In cases 1 through 3, the messages are delivered to your mailbox. In the final case (4), the message is never accepted by CSE Department mail servers and is instead rejected, so you will never see it in your mailbox.

How do I make the Barracuda work for me?
The typical way to use the system is to set up a mail filter using a method of your choice (see below for instructions using various mail clients.)

We recommend you set up this filter to save aside any messages marked as "likely spam" to a separate folder. You then periodically go through this spam folder, quickly making sure no non-spam ("ham") was put there by mistake. Then delete the spam.

There are several ways to filter the spam so that it doesn't clutter up your mailbox. You can set up rules to file messages into a spam folder as they arrive to your Inbox using:

If your mail account is on the Zimbra server, we strongly recommend that you create your mail filters within Zimbra.

To create additional rules in mail clients to more aggressively filter spam, see these instructions.

Additionally, Outlook users can install a plugin from Barracuda to train the system on individual messages by marking them as spam or not-spam via two new toolbar buttons.

The Barracuda offers additional capabilities and features, and documentation on what those are and how to use them will be forthcoming.

The system is by no means perfect. It has the potential for both marking ham as spam, and vice-versa. As a result, we strongly recommend using the spam scores only to filter the potential spam to a separate folder for later skimming, and not to just delete the potential spam without any human review.

Since the advent of filtering options in mail clients and software packages that perform spam tagging, spammers have been working to constantly re-craft the messages they send out. Because of this, some spam may not be scored as highly as you think it should.

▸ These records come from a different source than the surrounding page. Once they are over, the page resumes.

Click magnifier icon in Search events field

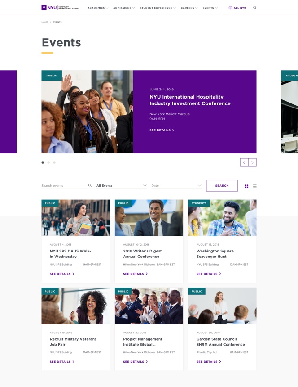90,185
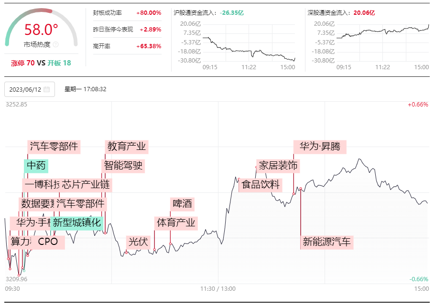This screenshot has height=307, width=435.
Task: Select the 教育产业 sector label
Action: pos(127,147)
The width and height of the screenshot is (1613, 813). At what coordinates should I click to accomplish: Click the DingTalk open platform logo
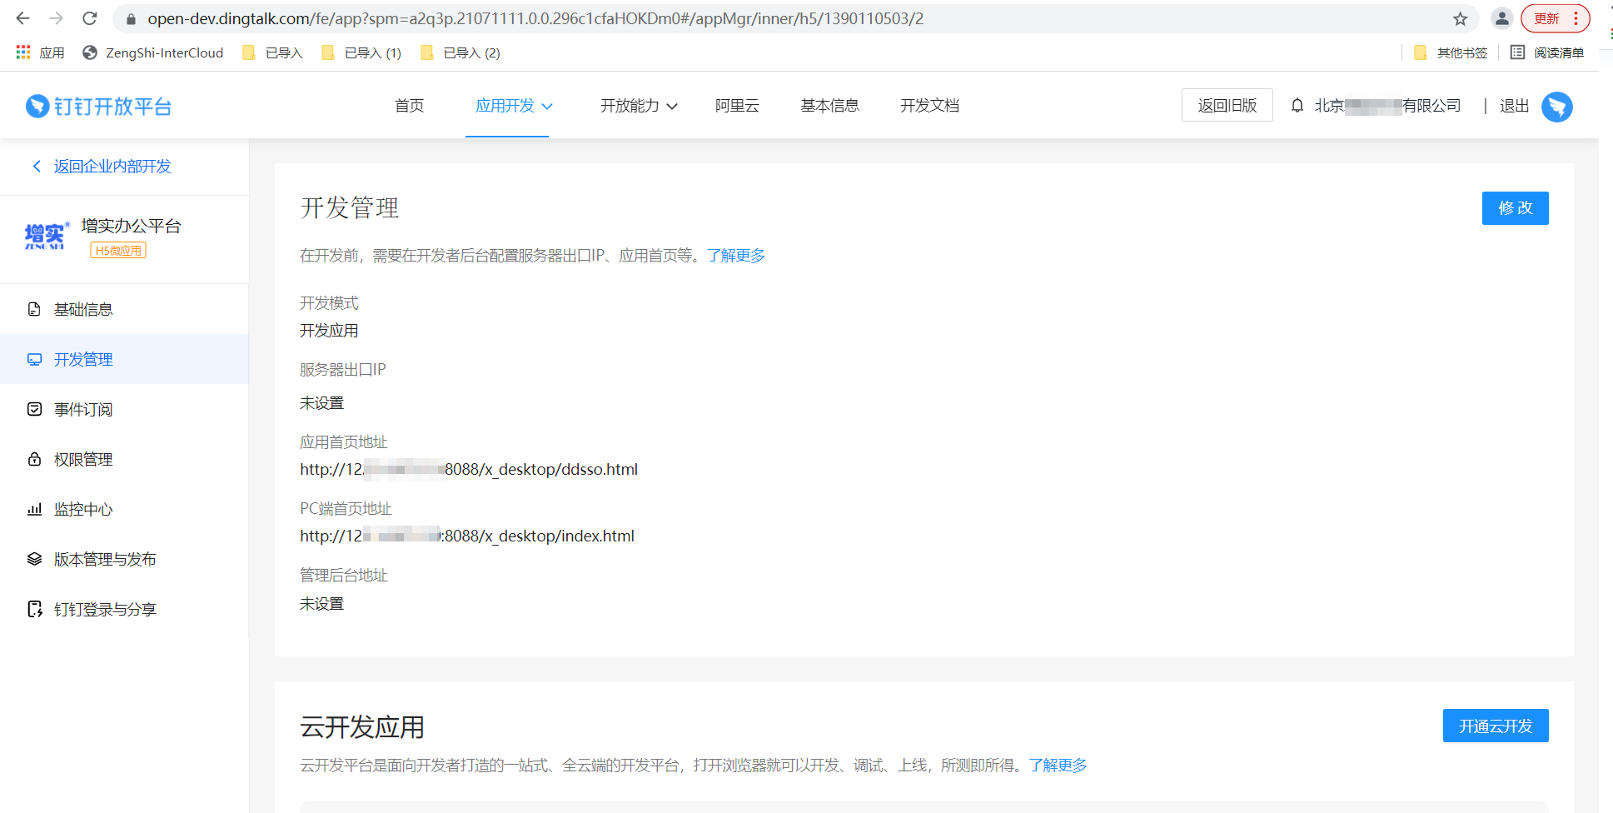(x=99, y=107)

Isn't there someone I can complain to?
Generally, Internet Service Providers are supposed to have and monitor an email address called "abuse" for people to register complaints about problem users. Sending a complaint to this address with the complete raw source of the spam message in question might get a response, if the information is clear enough and you've managed to trace the spam to the correct ISP. Often, though, there is simply too much to deal with, and you may receive no reply.